*WHAT YOU NEED TO DO*:
Locate "Viewport: 431px width, 746px" in the data below, then output the line it is on and all following lines through the last, word for word. Skip any pictures.
━━ PROVIDED RECORDS
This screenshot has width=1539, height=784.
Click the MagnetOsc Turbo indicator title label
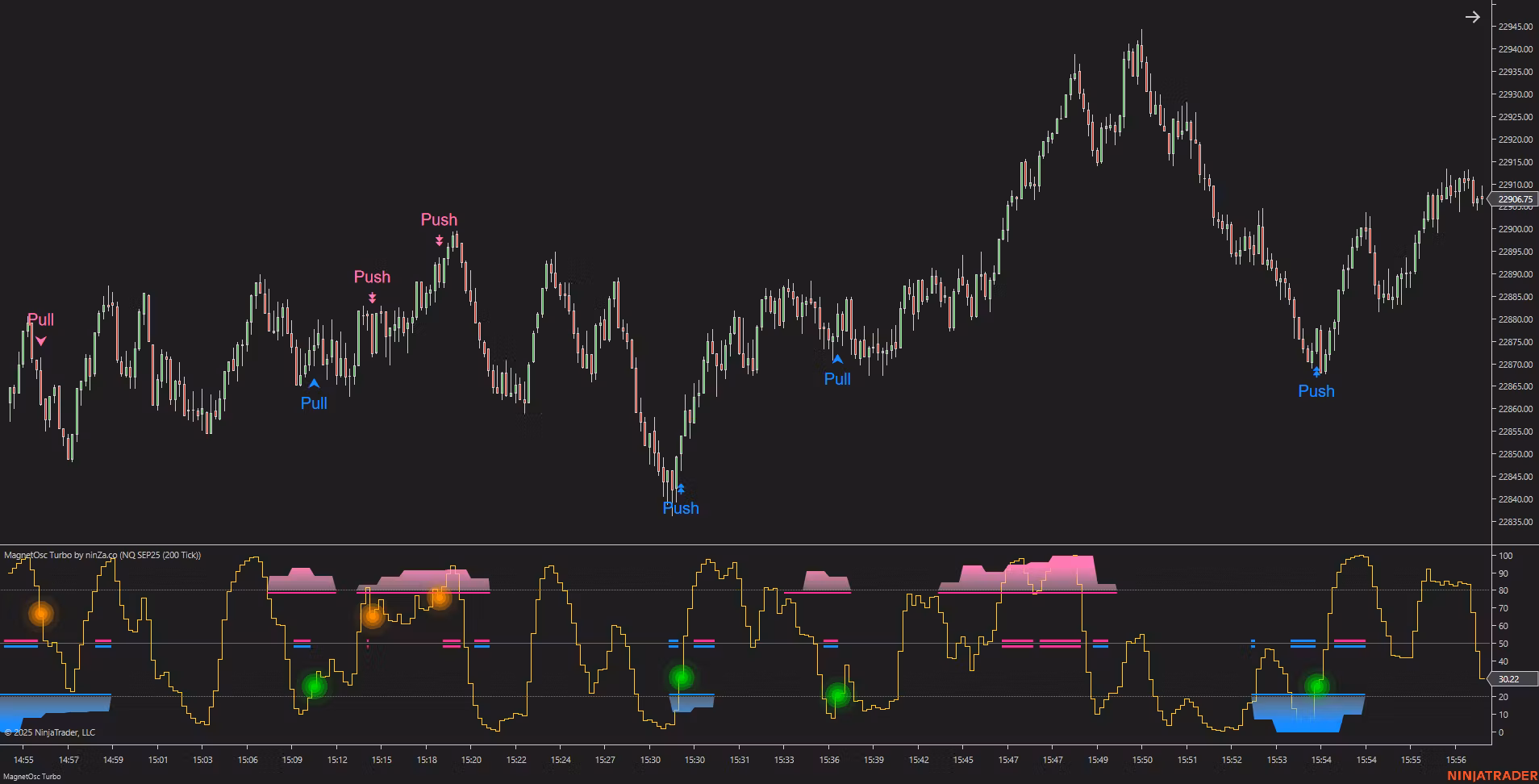(x=102, y=555)
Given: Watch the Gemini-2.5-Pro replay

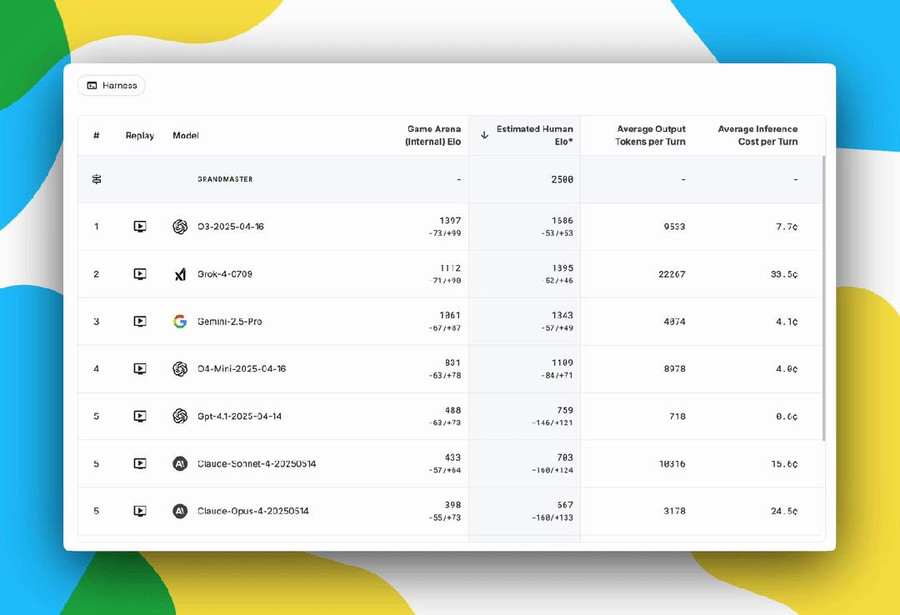Looking at the screenshot, I should [140, 322].
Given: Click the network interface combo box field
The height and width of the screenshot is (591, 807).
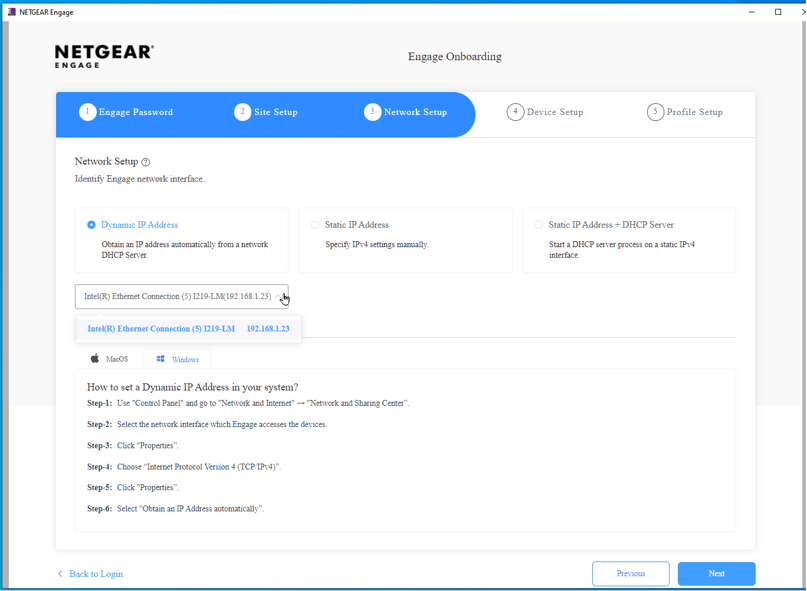Looking at the screenshot, I should [175, 296].
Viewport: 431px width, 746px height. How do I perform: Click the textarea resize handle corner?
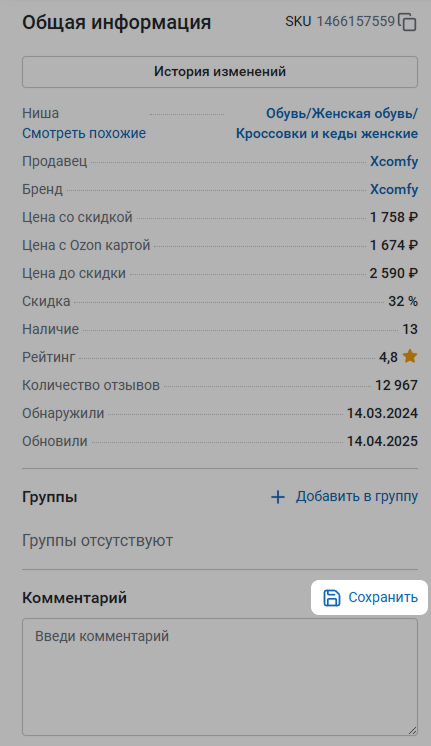[x=412, y=730]
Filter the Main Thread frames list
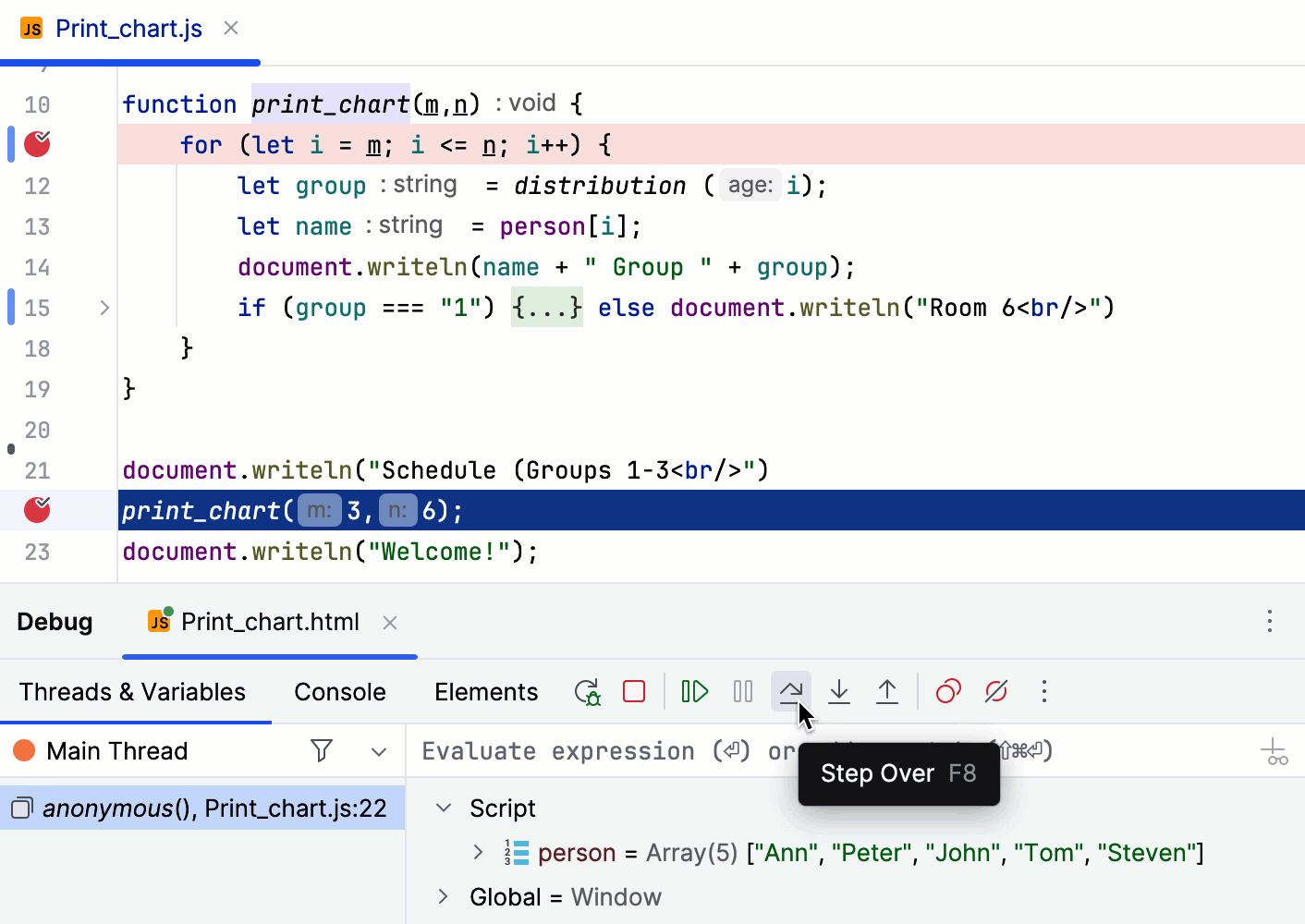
━━━━
*TASK RESULT*:
Viewport: 431px width, 746px height. How do I perform: Click the textarea resize handle corner?
[x=412, y=730]
Filter the Main Thread frames list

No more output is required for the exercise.